September Song©

Averyell A. Kessler

According to a beautiful old song, September is a time when “the days dwindle down to a precious few.” I think about it every year as August trudges to a steamy close and fall peaks above the horizon.  In my day, we returned to school in September, usually on the Monday after Labor Day. The heat was vicious, and we had no AC. Nevertheless, the doors of every JPS school swung open for the beginning of an exciting, angst laden and sweat drenched new school year. For me, it was the equivalent of New Year’s Eve, and I still feel it.  

At my house, things got serious after the fourth of July.  I considered it the halfway mark of summer. Boredom was creeping in. Poison ivy, mosquito bites, and sunburn were taking a toll, but I refused to give up the joy of no school, sleeping late, swimming pool days, as well as the absence of unintelligible math problems, spelling words, and the ever-present threat of a pop test. No longer would I watch the antics of Heckle and Jeckle during the school week, and I’d miss Alfalfa and Darla flirting on early morning tv. Also, I wondered what horrors the cafeteria folks were dreaming up instead of a bowl of mama’s yummy chicken noodle soup.  I had already survived the great liver and gravy debacle, as well as heaps of slimy green spinach, but who knows what evil lurked in the heart of the lunchroom manager!

“How many more days?” I asked my mother.  It was a repeat question.

“About six weeks,” she’d reply. “It’s not even August yet. You have plenty of time.”

But the days were dwindling and I knew it. Endless summer was almost gone, and precious few days remained.  Soon we’d be shopping for school supplies, new shoes, and a fluffy petticoat that would keep its shape.  My swimsuit would be packed away, also my sandals, shorts, and our blow-up swimming pool.  I’d walk into Power school on a blistering Monday morning, still not knowing if I’d spend the year under the tutelage of Miss Cartwright or Miss Parnell or who else would be in my classroom.  Thanks to Mori’s on Capital Street, I had a new leatherette three ring notebook (turquoise) with my name stamped on the cover in bright gold letters. Also, rumors spread that a cute new boy had moved into Belhaven, and we were all waiting to see if he had a crew cut.

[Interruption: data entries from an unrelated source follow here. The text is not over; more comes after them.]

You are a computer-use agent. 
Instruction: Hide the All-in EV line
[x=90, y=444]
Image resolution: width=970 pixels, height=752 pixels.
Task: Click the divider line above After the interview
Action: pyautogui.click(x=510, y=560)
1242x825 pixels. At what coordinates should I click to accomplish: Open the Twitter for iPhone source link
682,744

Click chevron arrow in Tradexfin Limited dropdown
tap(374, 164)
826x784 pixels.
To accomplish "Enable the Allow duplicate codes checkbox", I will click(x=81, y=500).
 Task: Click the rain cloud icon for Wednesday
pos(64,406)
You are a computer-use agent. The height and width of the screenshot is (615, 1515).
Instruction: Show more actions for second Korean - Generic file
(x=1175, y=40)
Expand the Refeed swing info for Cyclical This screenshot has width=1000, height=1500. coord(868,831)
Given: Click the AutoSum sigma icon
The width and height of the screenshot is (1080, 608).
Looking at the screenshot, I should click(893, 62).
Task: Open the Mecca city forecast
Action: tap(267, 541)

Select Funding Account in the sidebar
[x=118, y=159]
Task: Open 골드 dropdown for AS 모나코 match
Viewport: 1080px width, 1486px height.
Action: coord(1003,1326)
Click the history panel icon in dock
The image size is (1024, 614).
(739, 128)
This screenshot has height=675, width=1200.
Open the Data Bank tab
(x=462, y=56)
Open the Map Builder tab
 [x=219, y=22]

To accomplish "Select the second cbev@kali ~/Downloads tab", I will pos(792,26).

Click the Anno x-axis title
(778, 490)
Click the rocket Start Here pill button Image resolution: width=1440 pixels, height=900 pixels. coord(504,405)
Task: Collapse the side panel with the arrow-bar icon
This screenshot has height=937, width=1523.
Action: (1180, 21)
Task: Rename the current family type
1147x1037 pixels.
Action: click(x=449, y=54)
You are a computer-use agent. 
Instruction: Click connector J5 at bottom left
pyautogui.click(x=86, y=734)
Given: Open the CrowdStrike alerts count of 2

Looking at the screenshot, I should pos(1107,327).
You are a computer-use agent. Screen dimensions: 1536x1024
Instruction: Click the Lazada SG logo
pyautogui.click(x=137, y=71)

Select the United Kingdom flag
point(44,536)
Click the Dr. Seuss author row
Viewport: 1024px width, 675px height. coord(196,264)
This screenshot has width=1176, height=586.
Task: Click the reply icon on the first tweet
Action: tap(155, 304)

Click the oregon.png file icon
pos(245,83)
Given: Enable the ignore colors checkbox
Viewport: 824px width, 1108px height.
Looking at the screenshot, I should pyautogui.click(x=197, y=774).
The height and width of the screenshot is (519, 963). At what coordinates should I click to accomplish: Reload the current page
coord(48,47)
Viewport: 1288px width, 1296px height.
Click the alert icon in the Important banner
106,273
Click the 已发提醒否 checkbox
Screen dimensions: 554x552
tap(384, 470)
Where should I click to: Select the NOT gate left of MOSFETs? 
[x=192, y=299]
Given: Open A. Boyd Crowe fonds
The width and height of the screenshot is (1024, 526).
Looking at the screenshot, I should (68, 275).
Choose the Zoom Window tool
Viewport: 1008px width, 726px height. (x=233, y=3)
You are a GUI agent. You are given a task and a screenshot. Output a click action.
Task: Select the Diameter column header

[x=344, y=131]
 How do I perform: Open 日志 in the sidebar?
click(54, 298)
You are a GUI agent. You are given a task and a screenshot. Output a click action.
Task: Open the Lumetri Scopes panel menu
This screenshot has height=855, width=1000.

Down deep in my childhood thoughts, I knew another year had passed and I wouldn’t be going back to Miss William’s class.  I didn’t mind, not yet, but things were moving along faster than I’d anticipated.  Soon I’d leave Power School for Bailey on the hill.  High school had not yet entered my imagination. My age now consisted of two numerals, instead of one, my baby dolls had been packed up and put in storage. The clamp-on roller skates I adored didn’t fit anymore, even though I’d probably logged over 100 miles of scrabbling across the sidewalk behind our house.  I could read anything I wanted, except  Lolita, an enticing book I found hidden beneath my mother’s nightstand. Oh, well.

Now, as a grown-up child, I can’t forget the potent words of lovely, mournful September Song.  “The days dwindle down to a precious few.”  It was one of my grandfather’s favorites and I still hear him singing it in his scratchy, monotone voice. Somehow, those precious few days pass more quickly than shuffling cards or a blazing fastball in the ninth inning. They are ice melting on a hot griddle, the brief life of a butterfly, a graceful lily blooming for a single day.  

Still there is good news. September Song is not solemn requiem for the passage of time; it’s an anthem to life.  The lyrics include a never fail remedy for dwindling days;  a simple mending that I often overlook. “One hasn’t got time for the waiting game.”

So true.  Waiting is a game I don’t have time to play. None of us do. So, I won’t. I’ll have a second glass of wine at supper and buy a large Snickers bar at the grocery store. I’ll watch my grands perform in an emerging lower school band even if it’s a bit off key and I’m so tired I can’t keep my eyes open.   I’ll take a good look at my life and embroider the things I want to remember then toss the bad things into a raging trash barrel.  I’ll spend less time trying to figure everything out because life is not a 1000-piece jigsaw puzzle, and nothing fits together perfectly. Never will.  I’ll stop heeding the advice of people who think  they know best and listen to my own heart instead.  I’ll pray more often, write more often, and reread The Great Gatsby again as well as the latest novel du jour.   I’ll not overlook the sudden appearance of a rainbow or ignore a golden pink sunset, because both disappear in an instant. That goes for you too, cardinals fluttering in my backyard birdbath. I’ll remind myself of who loves me, as well as who I love and tell them so. Finally, there’s a turquoise leatherette notebook out there somewhere and I intend to find it.

*Willie Nelson has a beautiful version of September Song, as well as a youthful Frank Sinatra and the honey-voiced Ella Fitzgerald.